Hume’s influence provided the impetuses for three clauses in the Constitution: 

All debts to be paid in gold and silver;

Any war must be voted on by Congress;

No increases in debt without the authorization of Congress.

Many clauses came out of Hume’s reasoning, but these apply specifically to the future value of our money, our current debt and its effect upon investments.

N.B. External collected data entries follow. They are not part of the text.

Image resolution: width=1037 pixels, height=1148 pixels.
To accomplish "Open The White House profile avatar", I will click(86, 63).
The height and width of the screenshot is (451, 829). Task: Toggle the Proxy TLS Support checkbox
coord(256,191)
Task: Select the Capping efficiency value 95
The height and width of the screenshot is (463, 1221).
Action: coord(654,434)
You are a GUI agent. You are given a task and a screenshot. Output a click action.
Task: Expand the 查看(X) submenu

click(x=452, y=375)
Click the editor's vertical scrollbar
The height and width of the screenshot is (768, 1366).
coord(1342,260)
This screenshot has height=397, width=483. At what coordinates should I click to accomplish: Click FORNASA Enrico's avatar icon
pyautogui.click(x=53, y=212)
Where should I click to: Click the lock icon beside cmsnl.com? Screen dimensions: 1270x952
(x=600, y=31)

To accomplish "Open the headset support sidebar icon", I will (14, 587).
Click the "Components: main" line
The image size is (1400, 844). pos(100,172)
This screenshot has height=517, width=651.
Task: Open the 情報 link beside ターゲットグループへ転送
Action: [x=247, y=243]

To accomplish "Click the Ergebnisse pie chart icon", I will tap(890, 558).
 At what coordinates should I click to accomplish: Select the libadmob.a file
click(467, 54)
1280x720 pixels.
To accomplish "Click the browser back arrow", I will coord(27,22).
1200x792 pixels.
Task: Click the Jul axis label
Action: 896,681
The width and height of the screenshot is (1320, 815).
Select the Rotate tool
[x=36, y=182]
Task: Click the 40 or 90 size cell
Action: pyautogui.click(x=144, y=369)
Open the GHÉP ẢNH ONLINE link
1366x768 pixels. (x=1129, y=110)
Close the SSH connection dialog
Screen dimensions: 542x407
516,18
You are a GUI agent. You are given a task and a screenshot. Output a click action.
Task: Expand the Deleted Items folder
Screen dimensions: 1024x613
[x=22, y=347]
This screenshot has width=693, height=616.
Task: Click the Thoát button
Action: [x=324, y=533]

Those three constitutional provisions, having been followed, would have prohibited the creation of the Federal Reserve System. We would not have had inflation (the dollar’s purchasing power remained stable from the Currency Act of 1789 until the confiscation of gold by the government in 1932). We would not have been able to enter World War I without a federal reserve system to provide the money that would not be provided by Congress. Without the U.S. entering World War I, it would have been just another European confrontation (we were only actively engaged in combat in Europe the last seven months of the war). Without World War I, there would have been no World War II, which was a continuation of World War I. Finally, we would not have the huge central government we have today.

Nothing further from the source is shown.